A Decade in the Gay City

DESIGN BY MICHAEL SHIREY

There is no doubt that we’re better off than we were ten years ago.

At this time in 2002, New York State did not yet have a gay rights law — despite 31 years of protests and demands in Albany. Republican Governor George Pataki had, by September 2002, clearly signaled his interest in signing such legislation, but the GOP-led State Senate was still not prepared to play ball. A month later, when the Empire State Pride Agenda announced its support for Pataki’s reelection, the logjam finally broke. The law won approval that December.

Less than nine years later, Democratic Governor Andrew Cuomo signed marriage equality legislation, making New York the sixth and largest state to allow same-sex couples access to civil marriage rights. Again, the State Senate was the final hurdle and, again, it was led by Republicans.

New York’s GOP has shown a pattern of resistance and then accommodation on LGBT rights. That is a clear sign of progress, but also of the need to keep the pressure up wherever necessary.

Gay and lesbian soldiers, 13,650 of whom were discharged under Don’t Ask, Don’t Tell from 1994 through 2010, can now serve openly. Statutes criminalizing sodomy have been swept away. The president of the United States supports equal marriage rights for gay and lesbian couples, his attorney general no longer defends the so-called Defense of Marriage Act in court, and his secretary of state gave a bold and inspiring speech equating gay rights and human rights last December. US immigration and customs regulations no longer bar the entry of visitors who are HIV-positive, an advance that led to the International AIDS Conference being held in the US this past July for the first time in two decades.

LGBT students in New York State schools now have protections against bullying and harassment, and a nationwide YouTube campaign assuring queer young people that “It Gets Better” has drawn participants from all walks of life — sports stars, entertainers, business leaders, and, once again, the president.

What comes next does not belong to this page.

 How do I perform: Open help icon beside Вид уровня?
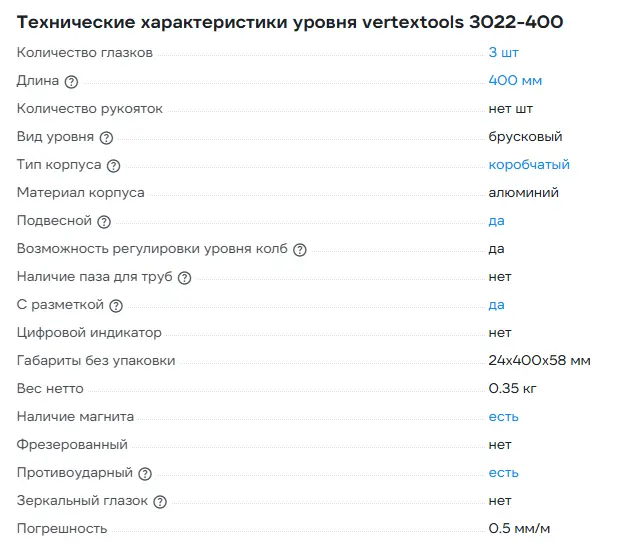(x=107, y=137)
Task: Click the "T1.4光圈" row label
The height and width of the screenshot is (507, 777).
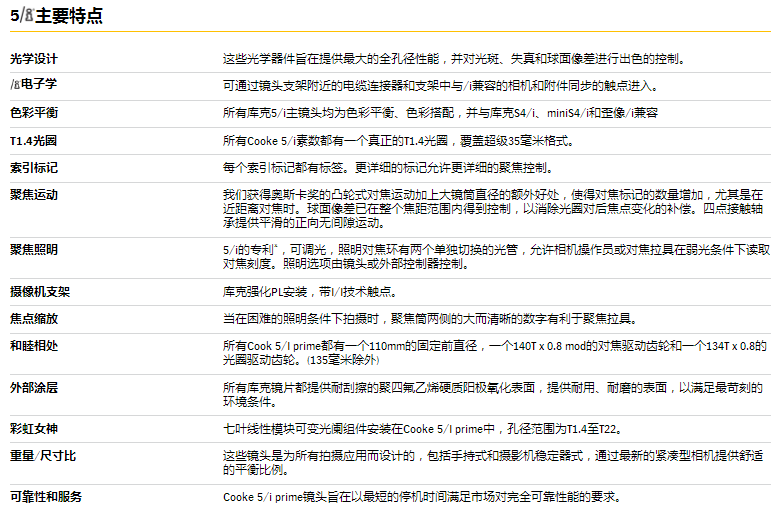Action: (35, 141)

PAUL SCHINDLER/ DESIGN BY MICHAEL SHIREY

PAUL SCHINDLER/ DESIGN BY MICHAEL SHIREY

To be sure, much work remains ahead of us. The “It Gets Better” campaign was launched two Septembers ago after a summer in which suicides by LGBT youth suddenly spiked — in visibility, if not in incidence. In New York, far too many queer young people remain homeless on our streets, trade their bodies for a roof over their head, or, more innocuously, surf on the couches of friends and acquaintances. The state has fallen behind the national leading curve in the protection of transgender rights. HIV transmission, which has shown declines in recent years in other communities, remains stubbornly persistent among our city’s gay and bisexual men, particularly men of color. False arrests of gay men on prostitution charges in Manhattan video stores several years ago — though halted after being exposed — demonstrate how police still too often look at gay visibility as criminal.

On the national level, the tasks before us are greater. More than 80 percent of the states still don’t allow gay and lesbian couples to marry; a good share of them through constitutional amendments. Even those American couples who are married have no federal rights associated with their union; for couples where one member is a foreign national, deportation remains a very real risk.

But the challenge is even more fundamental than that. Nearly three in five states offer no basic civil rights protections to their LGBT residents, and no federal statute fills that void. The Obama administration has made progress in providing limited protections through executive regulations, but after two decades, Congress has still not passed a basic nondiscrimination law, one that, to date, has focused only on employment — leaving for another day bias in housing, public accommodations, credit, and other areas.

Secretary of State Hillary Clinton’s dramatic call for global LGBT rights — and the backlash it created in certain diplomatic circles around the globe — point up just how oppressed queer people remain in most nations in the world.

PAUL SCHINDLER/ DESIGN BY MICHAEL SHIREY

PAUL SCHINDLER/ DESIGN BY MICHAEL SHIREY

As Americans and New Yorkers, we can certainly take pride and satisfaction in the progress we’ve made — from Albany to Washington to Hollywood — but the elections now just six weeks away remind us of the fact that, in a democracy, at least some advances can be transitory. The recent political conventions provided the starkest contrast to date between a Democratic Party unembarrassed about embracing our community’s aspirations and a Republican Party still willing to give at least lip service to the most reactionary anti-gay forces — and give LGBT Americans next to nothing.

Our community also faces four marriage equality ballot questions in November — in Maryland, Maine, Minnesota, and Washington State. After losing more than 30 such contests, we must, as Maryland Governor Martin O’Malley told Gay City News in a recent visit to New York, “show we can win at the ballot box” if we expect progress to continue.

And next week, the Supreme Court — compromised of five members appointed by Republican presidents and four by Democrats — opens its new session, during which it may well take up both the Defense of Marriage Act and California’s Proposition 8.

The irony of this tenth anniversary for Gay City News, then, is that even as we look back on a decade of astonishing progress, we are perched on the cusp of a critical, even watershed moment in our community’s history. Forward or backward. Freedom or continuing constraints. Justice or injustice. Love or bigotry.

These are the choices that lie immediately in front of us in the autumn of 2012.